China's 100-year plan to replace USA revealed

Bill Gertz, China’s Secret Strategy Exposed:
China launched a secret 100-year modernization program that deceived successive U.S. administrations into unknowingly promoting Beijing’s strategy of replacing the U.S.-led world order with a Chinese communist-dominated economic and political system, according to a new book by a longtime Pentagon China specialist.

For more than four decades, Chinese leaders lulled presidents, cabinet secretaries, and other government analysts and policymakers into falsely assessing China as a benign power deserving of U.S. support, says Michael Pillsbury, the Mandarin-speaking analyst who has worked on China policy and intelligence issues for every U.S. administration since Richard Nixon.

The secret strategy, based on ancient Chinese statecraft, produced a large-scale transfer of cash, technology, and expertise that bolstered military and Communist Party “superhawks” in China who are now taking steps to catch up to and ultimately surpass the United States, Pillsbury concludes in a book published this week.


The Chinese strategic deception program was launched by Mao Zedong in 1955 and put forth the widespread misbelief that China is a poor, backward, inward-looking country. “And therefore the United States has to help them, and give away things to them, to make sure they stay friendly,” Pillsbury said in an interview. “This is totally wrong.”

The Chinese strategy also is aimed at gaining global economic dominance, he says, noting that China’s military buildup is but one part. The combined economic, political, and military power is seeking to produce China as a new global “hegemon” that will export its anti-democratic political system and predatory economic practices around the world.

In the interview, Pillsbury, currently director of the Hudson Institute’s Center for Chinese Strategy, said new details contained in the book were cleared for publication by the FBI, CIA, and Defense Department, including details of formerly classified presidential directives, testimony from previously unknown Chinese defectors, and alarming details of writings from powerful Chinese military and political hawks.
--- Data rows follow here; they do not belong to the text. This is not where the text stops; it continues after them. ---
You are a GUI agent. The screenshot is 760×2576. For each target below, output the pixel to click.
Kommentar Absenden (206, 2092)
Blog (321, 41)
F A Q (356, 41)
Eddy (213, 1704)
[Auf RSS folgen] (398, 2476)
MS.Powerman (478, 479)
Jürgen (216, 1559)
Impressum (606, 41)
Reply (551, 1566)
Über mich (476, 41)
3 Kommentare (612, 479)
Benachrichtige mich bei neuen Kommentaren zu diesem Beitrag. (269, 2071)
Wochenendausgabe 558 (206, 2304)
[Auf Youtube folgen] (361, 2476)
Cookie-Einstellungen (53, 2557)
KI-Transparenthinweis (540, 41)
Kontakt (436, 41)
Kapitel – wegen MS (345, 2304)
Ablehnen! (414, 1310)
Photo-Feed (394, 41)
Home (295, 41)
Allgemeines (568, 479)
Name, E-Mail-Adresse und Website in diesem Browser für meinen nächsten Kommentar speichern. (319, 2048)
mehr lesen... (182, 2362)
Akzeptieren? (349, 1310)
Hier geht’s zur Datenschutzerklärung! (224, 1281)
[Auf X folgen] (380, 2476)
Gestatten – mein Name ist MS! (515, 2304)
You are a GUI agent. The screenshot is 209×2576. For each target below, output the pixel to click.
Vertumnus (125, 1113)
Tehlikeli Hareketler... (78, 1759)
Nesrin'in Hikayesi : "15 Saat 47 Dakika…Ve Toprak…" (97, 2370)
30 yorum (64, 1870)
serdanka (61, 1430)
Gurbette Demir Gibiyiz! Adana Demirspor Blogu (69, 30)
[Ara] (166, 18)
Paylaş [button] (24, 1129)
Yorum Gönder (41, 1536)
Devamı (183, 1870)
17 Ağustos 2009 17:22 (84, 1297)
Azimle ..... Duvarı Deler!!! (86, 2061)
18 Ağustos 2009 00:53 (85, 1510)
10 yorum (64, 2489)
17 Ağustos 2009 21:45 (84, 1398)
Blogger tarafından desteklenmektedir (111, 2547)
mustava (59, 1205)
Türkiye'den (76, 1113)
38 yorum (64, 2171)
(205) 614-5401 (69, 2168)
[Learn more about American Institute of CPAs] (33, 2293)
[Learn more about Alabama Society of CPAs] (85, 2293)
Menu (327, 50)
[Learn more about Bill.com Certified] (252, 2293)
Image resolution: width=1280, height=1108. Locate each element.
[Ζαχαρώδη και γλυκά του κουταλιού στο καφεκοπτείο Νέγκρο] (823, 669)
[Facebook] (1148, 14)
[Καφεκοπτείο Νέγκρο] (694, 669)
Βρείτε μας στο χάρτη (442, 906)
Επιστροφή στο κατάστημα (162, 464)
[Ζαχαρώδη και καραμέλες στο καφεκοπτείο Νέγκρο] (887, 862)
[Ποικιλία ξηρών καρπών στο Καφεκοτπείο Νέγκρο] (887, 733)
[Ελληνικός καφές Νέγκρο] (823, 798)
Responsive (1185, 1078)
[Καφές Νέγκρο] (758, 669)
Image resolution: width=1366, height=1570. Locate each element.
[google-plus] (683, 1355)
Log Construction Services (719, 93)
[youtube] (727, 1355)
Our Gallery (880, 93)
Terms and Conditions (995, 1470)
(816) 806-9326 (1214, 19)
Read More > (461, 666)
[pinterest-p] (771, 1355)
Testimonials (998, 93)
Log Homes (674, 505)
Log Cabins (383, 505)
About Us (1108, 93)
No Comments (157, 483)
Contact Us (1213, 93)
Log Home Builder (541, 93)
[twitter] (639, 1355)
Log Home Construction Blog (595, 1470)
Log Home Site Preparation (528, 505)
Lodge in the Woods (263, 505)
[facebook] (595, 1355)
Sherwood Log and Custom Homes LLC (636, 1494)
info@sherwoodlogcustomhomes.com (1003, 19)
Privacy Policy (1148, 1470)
The book also discloses for the first time that the opening to China in 1969 and 1970, considered one of the United States’ most significant strategic gambits, was not initiated by then-President Nixon’s top national security aide Henry Kissinger. Instead, Pillsbury shows that it was Chinese generals who played the United States card against the Soviet Union, amid fears of a takeover of the country by Moscow...
File under: Chinese goods are not cheap.